▸ **Exercise goal**
Copy out verbatim the records from the line with "The image size is (1389, 868)." up to and including the line with "pyautogui.click(x=408, y=467)", leaving the pictures out of your answer.

▸ **Entries provided**
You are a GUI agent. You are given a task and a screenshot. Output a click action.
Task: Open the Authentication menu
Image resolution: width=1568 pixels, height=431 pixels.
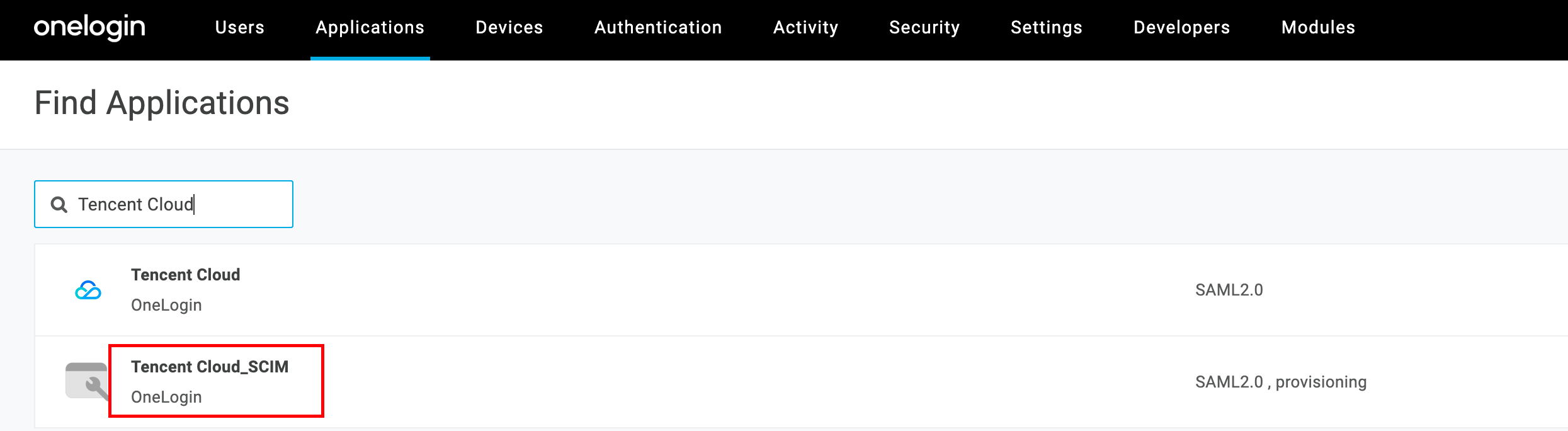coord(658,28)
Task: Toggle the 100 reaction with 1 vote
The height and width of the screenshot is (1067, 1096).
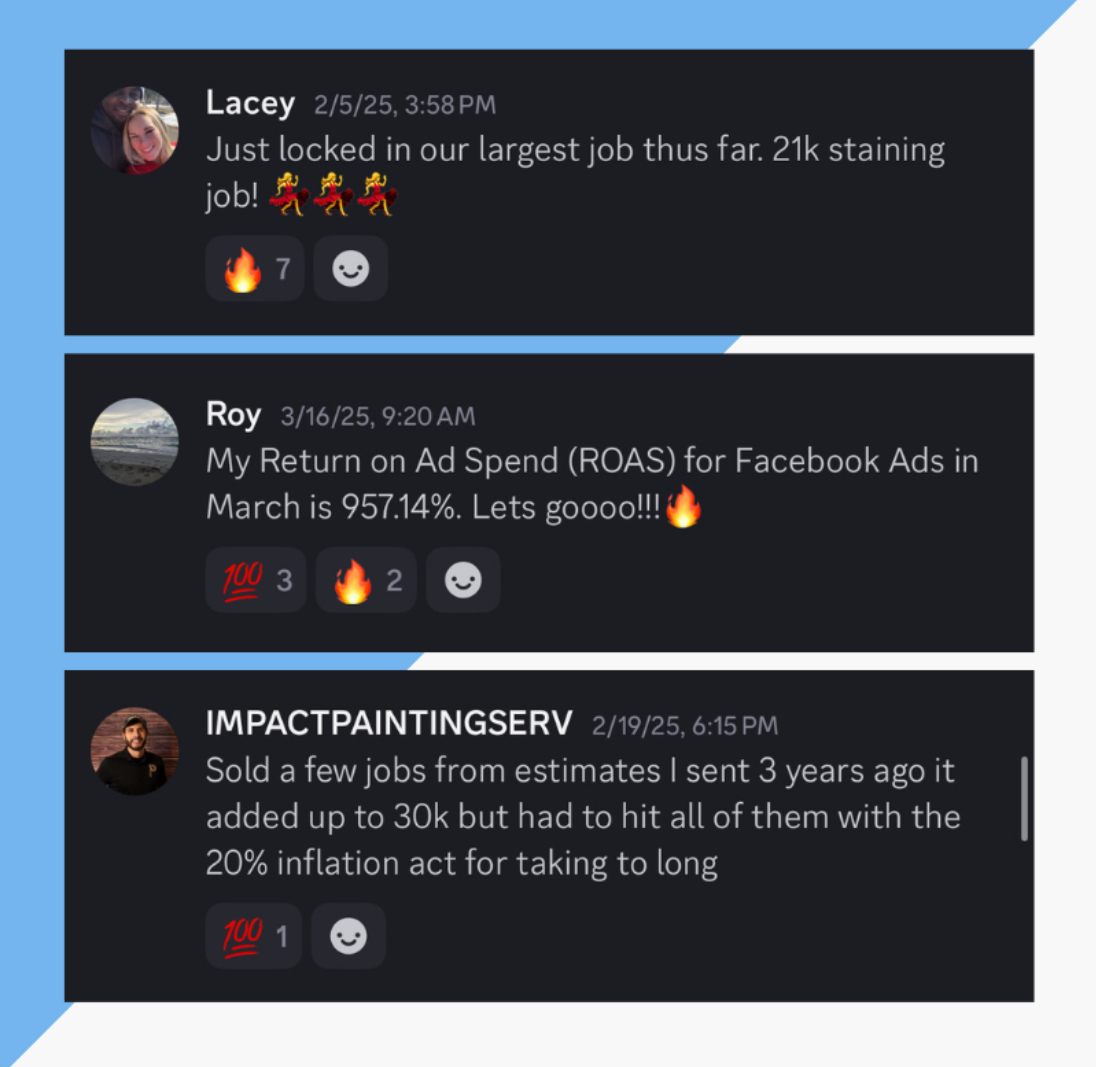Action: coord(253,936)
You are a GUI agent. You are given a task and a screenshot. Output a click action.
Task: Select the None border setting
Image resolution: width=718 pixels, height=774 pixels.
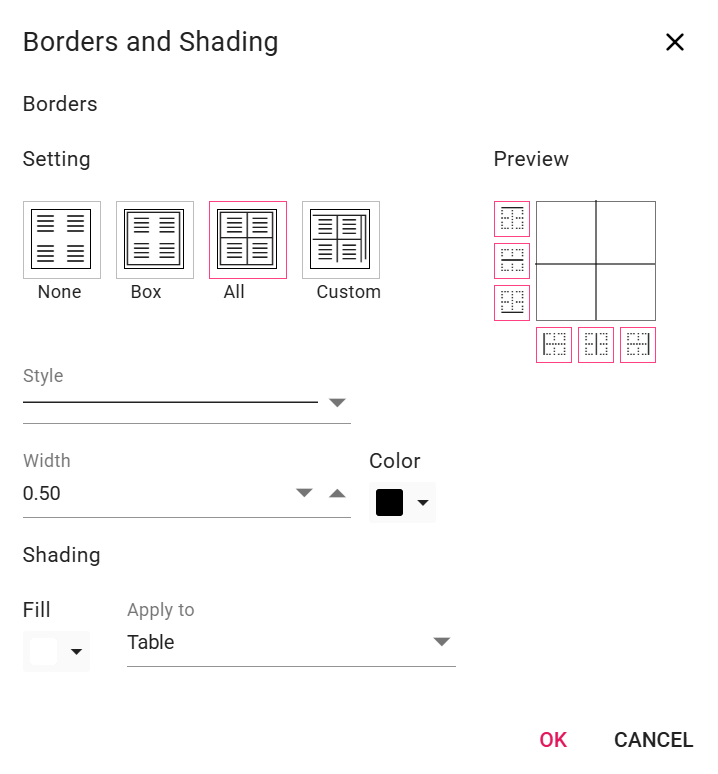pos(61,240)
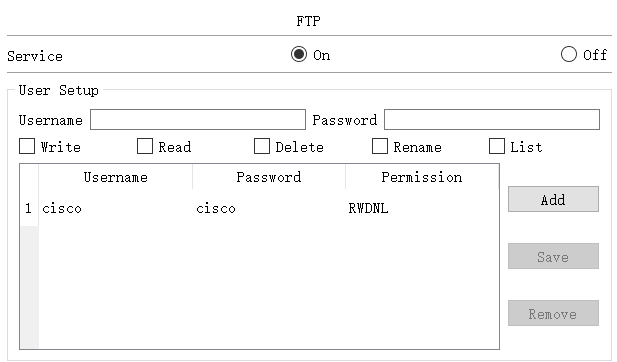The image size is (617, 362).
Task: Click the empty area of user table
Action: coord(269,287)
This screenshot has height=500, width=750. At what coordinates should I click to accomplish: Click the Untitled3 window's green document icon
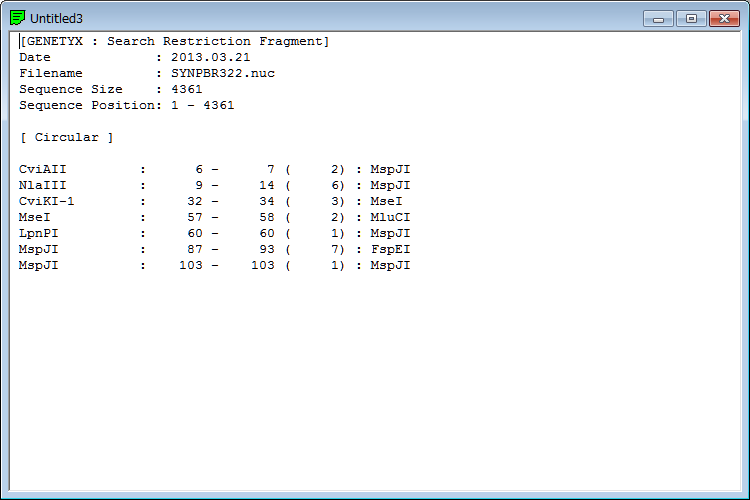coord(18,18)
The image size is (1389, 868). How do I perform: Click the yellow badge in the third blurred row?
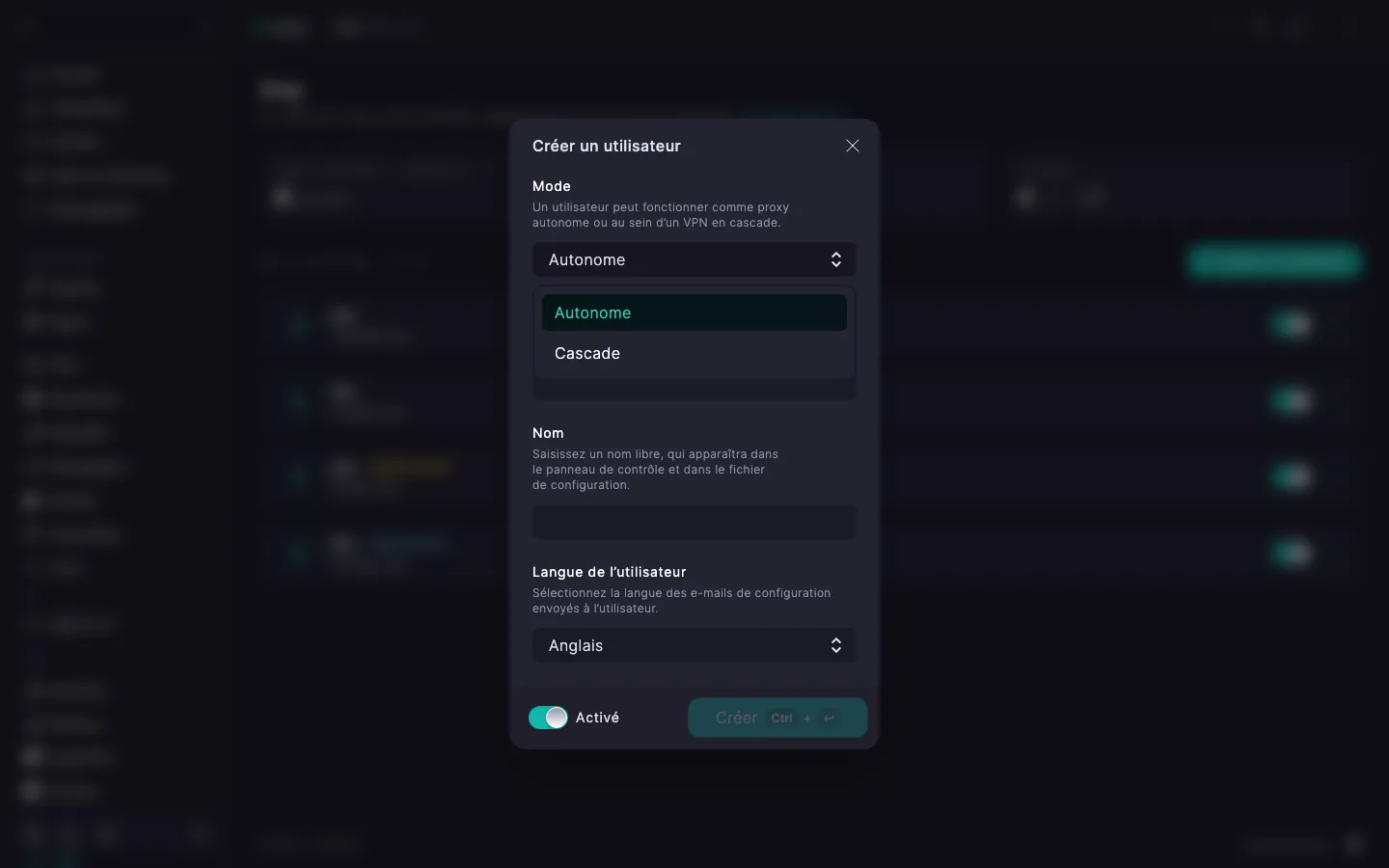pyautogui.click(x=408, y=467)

---

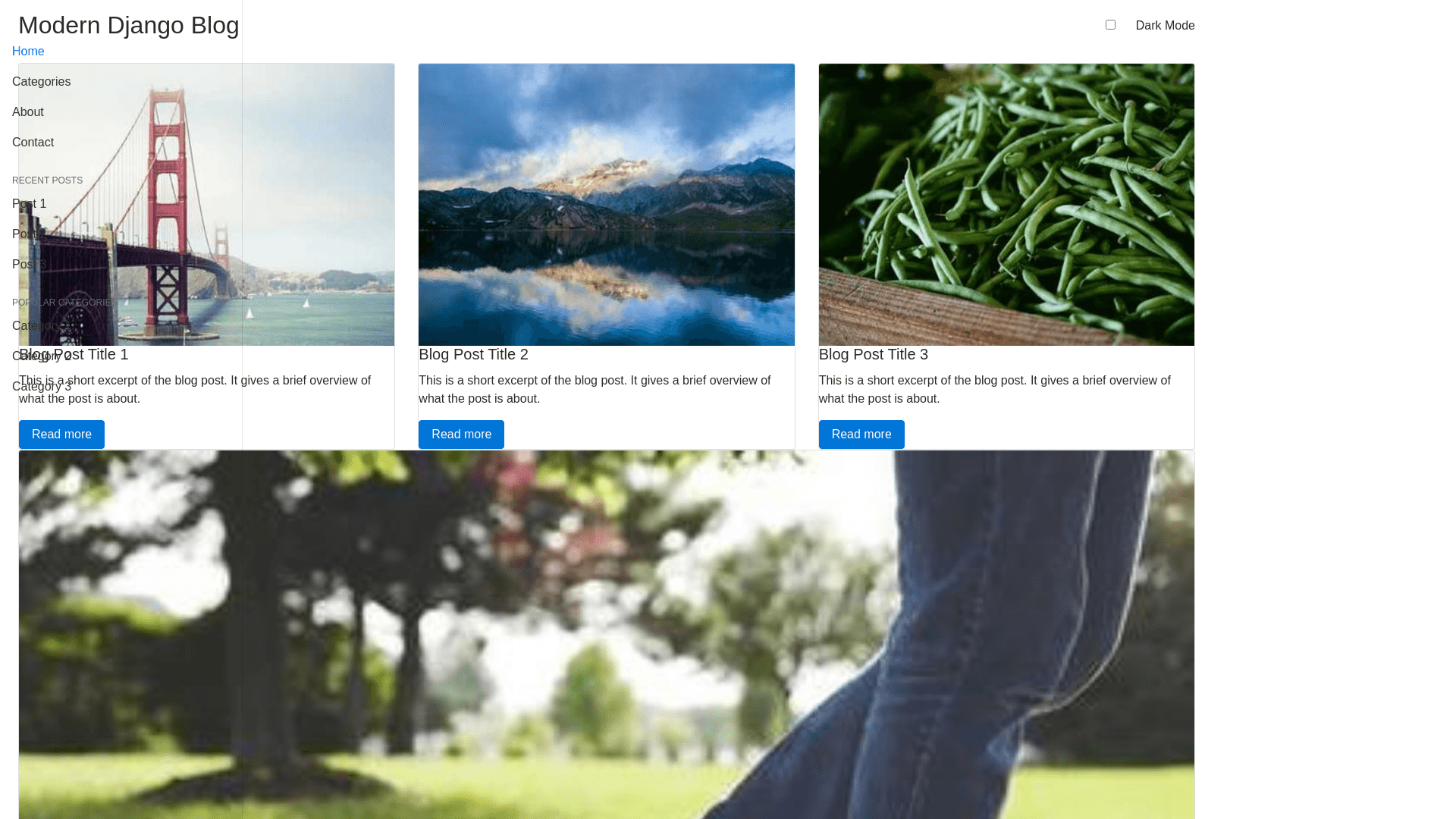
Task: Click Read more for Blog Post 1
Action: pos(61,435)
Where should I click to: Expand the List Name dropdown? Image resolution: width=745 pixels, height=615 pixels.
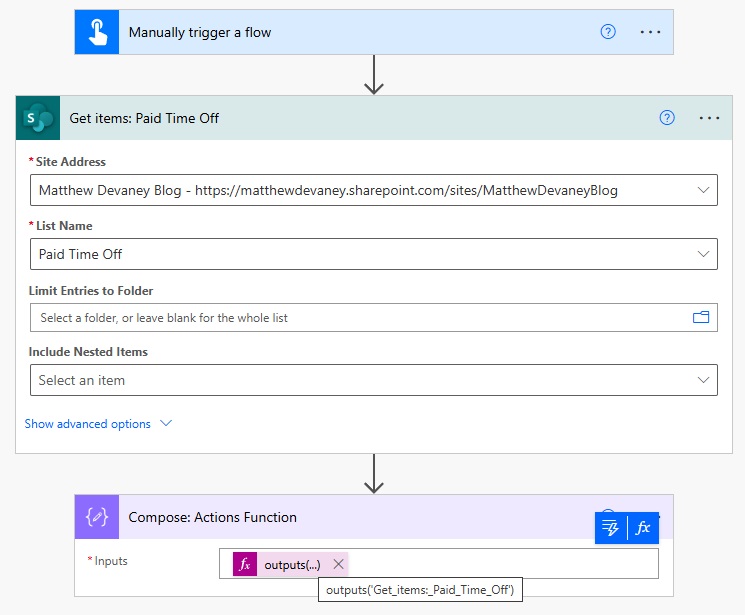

---

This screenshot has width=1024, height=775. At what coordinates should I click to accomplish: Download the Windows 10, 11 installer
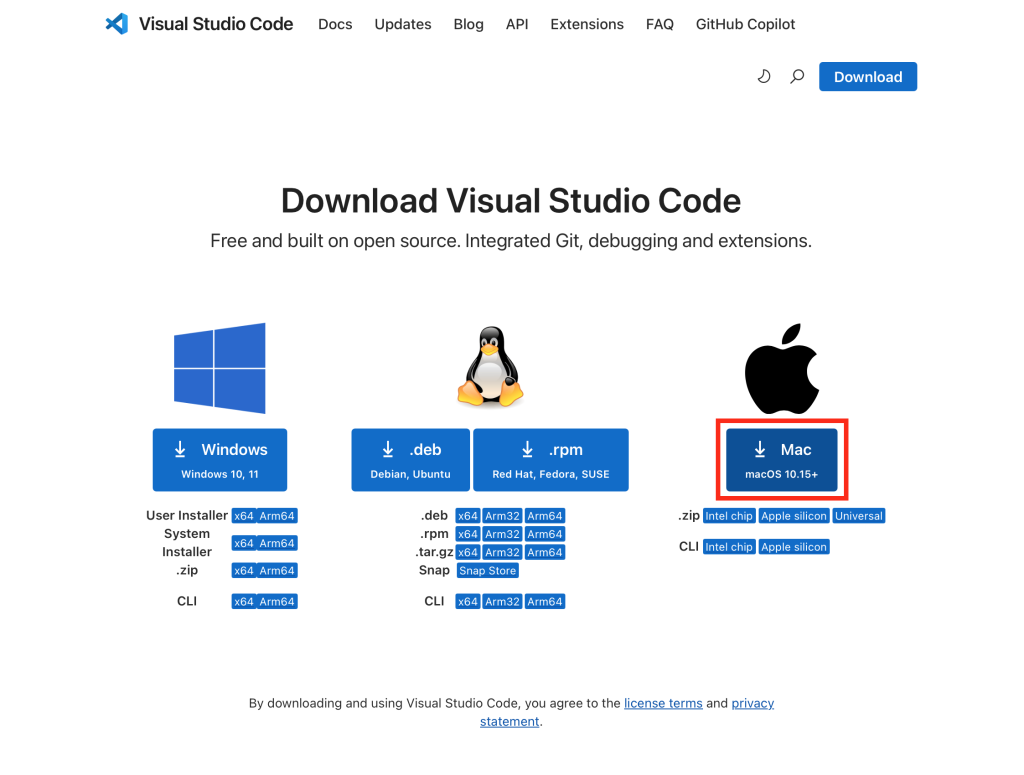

▸ **Full answer**
The image size is (1389, 868). How do I perform: Click the yellow badge in the third blurred row?
pyautogui.click(x=408, y=467)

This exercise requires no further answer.